§ Excerpt provided
________________________________________
Kobe beef cheeks are muscles on the cow’s face made very dense due to a lifetime of chewing. While they’re too tough for any quick cooking applications, that dense tissue becomes tender and incredibly flavorful (Kobe/wagyu beef cheeks even more so) when slow cooked. While beef cheeks are most often braised, some cultures slow-roast them instead (as in Mexican barbicoa).

These beef cheeks are from waygu cattle that are descendents from Japanese herds and raised in America. This style of beef is commonly referred to as "kobe beef" (aka American kobe beef, kobe-style beef).  Its intricate marbling is legendary and the result of careful breeding and a highly regimented diet. That marbling creates beef that is perhaps the most tender and juicy available.


Kobe beef cheeks are frozen together as a block within each of the two bags. For best quality, we recommend thawing and using a whole bag at once rather than thawing the whole bag, using some, and refreezing individual cheeks.

For thawing tips, please read Safely Defrosting Food for Maximum Flavor.


The easiest way to prepare beef cheeks at home is by first searing them to develop a flavorful crust, and then slow-braising them until tender (about 3-4 hours in a 300 degree oven). You may be able to reduce this time using a pressure cooker.

Beef cheeks are often prepared using braising liquids with similar flavors to pot roast (we recommend veal demi-glace or stock, garlic, red wine, onions, carrots, celery, rosemary, thyme, and porcini mushrooms).

A beef cheek entrée serving is generally regarded to be two cheeks per person.
________________________________________
§ Provided material
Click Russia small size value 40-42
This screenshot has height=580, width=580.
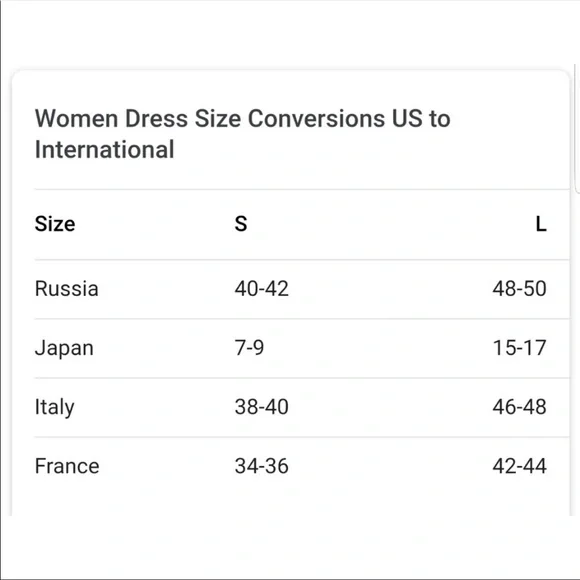tap(262, 289)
________________________________________
§ Task details
According to the beef cheek text, how many cheeks make up an entrée serving for one person? The lines are separate material and have no connection to the beef cheek text.

§ Task solution
Two cheeks per person.